Ketika Anda mengenalkan dan menanyakan pada anak si A berlari lebih kencang dibanding B atau si B lebih tinggi dibandingkan A, atau tas a lebih berat dibanding tas b, sebenarnya Anda sudah mengajarkan pada anak konsep kecepatan, panjang dalam meter atau berat dalam kilogram. Dengan demikian, fungsi kecerdasan matematika sudah aktif. "Sejauh anak bisa memahami itu, orangtua bisa memberikan stimulasi yang lebih tinggi," katanya.

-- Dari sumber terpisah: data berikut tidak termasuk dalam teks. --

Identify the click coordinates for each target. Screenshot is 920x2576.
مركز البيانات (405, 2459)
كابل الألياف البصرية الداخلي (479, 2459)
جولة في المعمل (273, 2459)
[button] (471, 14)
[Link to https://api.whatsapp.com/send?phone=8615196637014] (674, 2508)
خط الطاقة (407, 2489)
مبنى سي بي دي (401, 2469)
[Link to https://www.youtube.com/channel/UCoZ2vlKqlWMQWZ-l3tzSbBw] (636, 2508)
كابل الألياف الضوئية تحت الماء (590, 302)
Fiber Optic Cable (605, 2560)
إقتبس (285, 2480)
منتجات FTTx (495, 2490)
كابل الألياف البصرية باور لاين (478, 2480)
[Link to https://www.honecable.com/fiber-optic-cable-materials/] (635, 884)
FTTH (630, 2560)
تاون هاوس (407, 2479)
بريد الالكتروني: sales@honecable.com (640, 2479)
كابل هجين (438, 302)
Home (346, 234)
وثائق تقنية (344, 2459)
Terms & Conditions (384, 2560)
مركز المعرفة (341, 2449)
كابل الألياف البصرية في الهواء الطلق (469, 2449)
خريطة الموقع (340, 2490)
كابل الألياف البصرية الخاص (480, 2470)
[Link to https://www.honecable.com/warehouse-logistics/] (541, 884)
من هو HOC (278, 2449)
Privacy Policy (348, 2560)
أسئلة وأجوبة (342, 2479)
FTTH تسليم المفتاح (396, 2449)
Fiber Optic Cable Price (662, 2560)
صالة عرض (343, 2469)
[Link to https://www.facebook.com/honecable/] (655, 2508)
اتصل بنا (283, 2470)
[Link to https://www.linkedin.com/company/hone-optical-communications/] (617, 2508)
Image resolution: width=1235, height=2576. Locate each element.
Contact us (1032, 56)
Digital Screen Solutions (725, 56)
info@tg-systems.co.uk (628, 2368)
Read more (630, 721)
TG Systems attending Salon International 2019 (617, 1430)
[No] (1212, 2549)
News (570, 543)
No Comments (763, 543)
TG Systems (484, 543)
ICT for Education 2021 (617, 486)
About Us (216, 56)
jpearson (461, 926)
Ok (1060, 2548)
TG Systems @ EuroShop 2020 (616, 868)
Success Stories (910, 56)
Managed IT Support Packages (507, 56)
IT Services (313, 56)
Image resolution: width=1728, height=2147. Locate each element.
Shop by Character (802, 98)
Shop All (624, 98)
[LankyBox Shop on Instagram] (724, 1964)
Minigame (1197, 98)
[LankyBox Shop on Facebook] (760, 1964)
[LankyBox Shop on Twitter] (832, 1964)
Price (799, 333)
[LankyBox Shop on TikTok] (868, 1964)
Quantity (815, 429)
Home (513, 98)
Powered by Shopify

Jika ingin memasukkan anak ke lembaga khusus matematika, coba tinjau kembali apakah kebutuhan tersebut dapat terpenuhi.
Berikan penguatan jika pemahaman anak benar, sebaliknya luruskan pemahamannya yang menyimpang. Misalnya, ketika anak mengatakan kecambah akan tumbuh bertambah besar, artinya anak berpikir tak hanya tambah tinggi namun juga volumenya lebih besar, katakan ‘Ya kamu benar’ sebaliknya jika anak tak mampu menebak Anda bisa memancing dengan pertanyaan ‘apakah jadi lebih besar atau lebih tinggi?’. Ini salah satu bentuk orangtua mengevaluasi anak.
Gagan mengatakan, kecerdasan matematika bisa mengembangkan kecerdasan lainnya. ‘’Meski tidak berkaitan secara langsung, namun fungsinya bisa membantu anak menyelesaikan masalah menggunakan dimensi matematika,’’ katanya. Perkembangan kemampuan matematika melahirkan pemikiran sistematis pada anak.
Di usia sekolah, Gagan menambahkan, anak mampu melihat pola dari pertanyaan matematika yang disodorkan gurunya. Penemuan pola atau disebut juga rumus ini membuat anak mampu menyelesaikan soal matematika lebih cepat dibanding temannya yang lain. Anak yang cerdas matematika merupakan aset untuk mengembangkan banyak hal dalam kehidupan manusia yang membutuhkan keterampilan matematika. Anak lebih mudah menyimpulkan sesuatu dari fakta-fakta yang dianalisanya.
As’ari yang juga dosen jurusan matematika Universitas Negeri Malang menambahkan, secara kognitif anak mampu berasimilasi sehingga orangtua setidaknya memberikan pengajaran matematika yang dikaitkan dengan pengetahuan anak sebelumnya. Alhasil anak akan lebih mudah mencerna, misalnya pada anak usia 4 tahun, Anda mengajarkan penambahan ‘dua busway ditambah 2 busway jumlahnya berapa?’ jika anak belum pernah melihat busway sebelumnya maka akan sulit baginya untuk mencerna pertanyaan tersebut.
As’ari menganjurkan agar anak diajari konsep perpindahan dan perubahan saat berhitung. Pada soal penjumlahan, beri tempat untuk mempresentasikan benda-benda yang jumlahnya mewakili angka lalu tambahkan pula kalimat pertanyaan sehingga anak tahu bahwa angka tak hanya sebatas simbol saja. Misal, gambar buah apel berjumlah delapan dan sembilan sebelum penulisan angka. "Agar anak mahir matematika, tentu harus memahami konsep dan kelancaran prosedur seperti cara menambahkan atau mengurangi, yang memerlukan drill and practice, latihan-latihan yang mengaitkan konsep,"ujarnya pada sebuah seminar Adventures in Math yang digelar Yayasan Tara Salvia, April 2006 lalu.
As’ari mengatakan, syarat anak bisa dikatakan mahir matematika memiliki beberapa potensi dibawah ini,
Menguasai konsep matematika.
Kelancaran prosedur. Mengetahui dan memahami soal mana yang memerlukan penambahan, pembagian, pengalian atau pengurangan.
Kompeten.
Penalaran yang logis. Menyangkut kemampuan menjelaskan secara logika, sebab-akibatnya serta sistematis.
Positive disposition. Sikap bahwa matematika bermanfaat dalam penerapan kehidupannya.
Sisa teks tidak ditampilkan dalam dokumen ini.